Field-induced magnetic phase transitions and the relevance with ferroelectricity in multiferroic compounds of RMn2O5 (R = Er, Ho)

Institute of Multidisciplinary Research for Advanced Materials, Tohoku University* Japan Atomic Energy Agency, Tokai, Ibaraki, 319-1195, Japan** Depertment of physics, Waseda Univ., Tokyo, 169-8555 Tokai, Japan***
â—‹Hiroyuki Kimura* Shuichi Wakimoto** Youichi Kamada* Yukio Noda* Kazuhisa Kakurai** Koji Kaneko** Naoto Metoki** Kay Kohn***

A colossal magnetoelectric (CME) effect, has became one of the most important issues in strongly correlated electron systems. A key feature in the CME effect is a multiferroics where a magnetic and a dielectric order coexist. However microscopic relations between magnetic and dielectric properties are not fully understood yet.

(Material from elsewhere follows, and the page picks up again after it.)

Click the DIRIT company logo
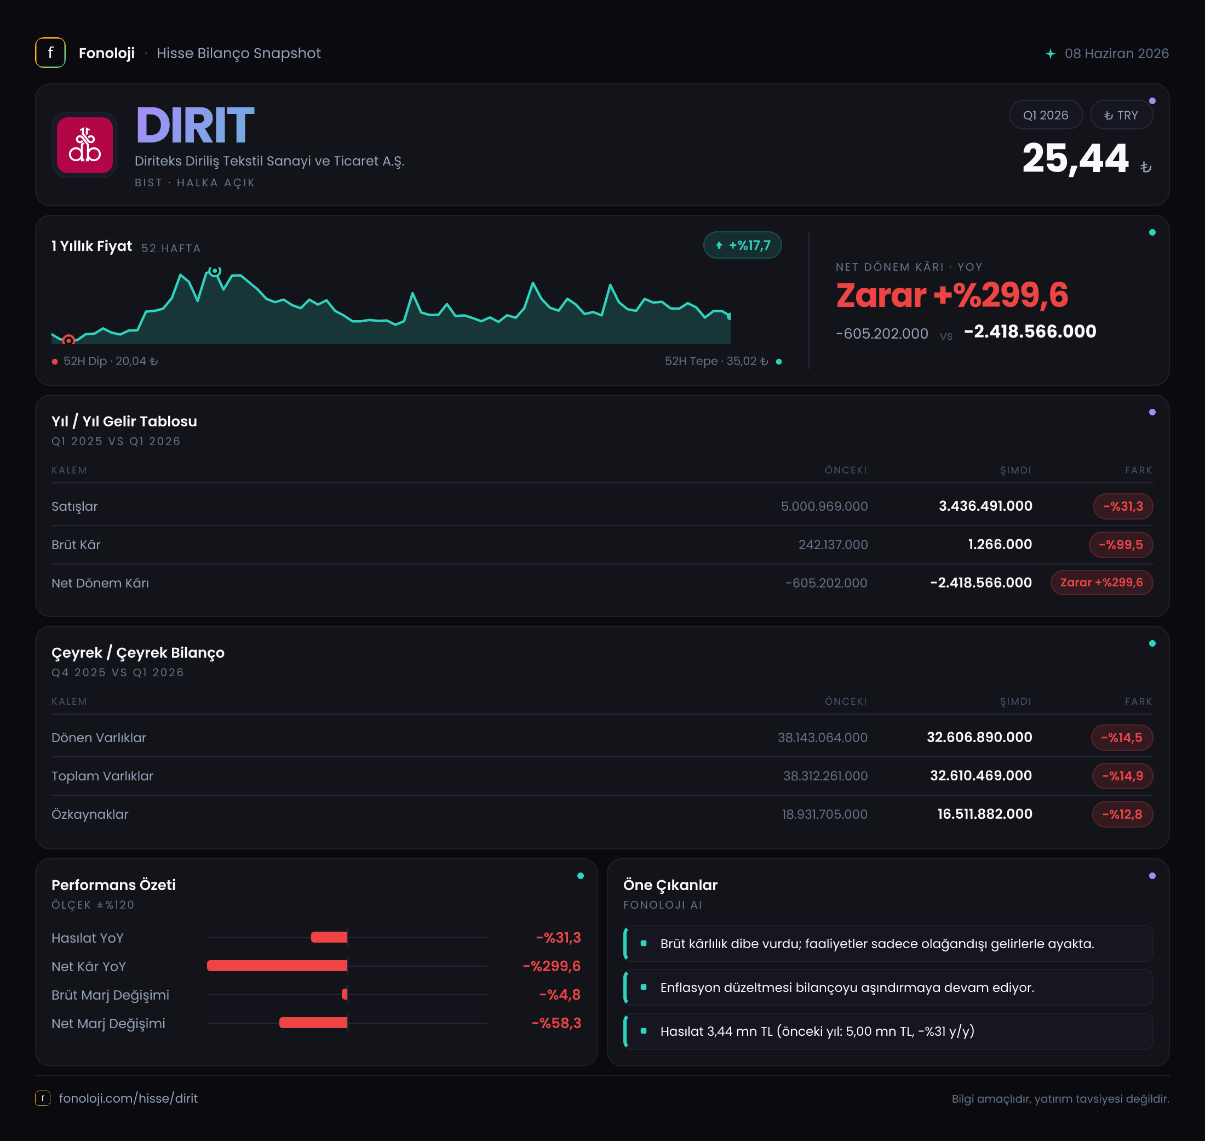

In this work, we performed neutron diffraction measurements under magnetic field for the multiferroic RMn2O5 (R = Er, Ho) to clarify the relevance between the field-induced magnetic phase and the dielectric phase. Summary of the results is shown in the Figure. In HoMn2O5 the field-induced magnetic phase transition from an incommensurate to a commensurate spin state occurs, where the ferroelectric phase is induced. On the contrary in ErMn2O5, the field-induced magnetic phase transition from the commensurate to the incommensurate spin state occurs where the electric depolarization concomitantly occurs. In both system, there are one to one correspondences between the magnetic and dielectric phase diagrams, indicates that the electric polarization is magnetically induced and the commensurate spin state is indispensable to the ferroelectricity in the multiferroic RMn2O5 system.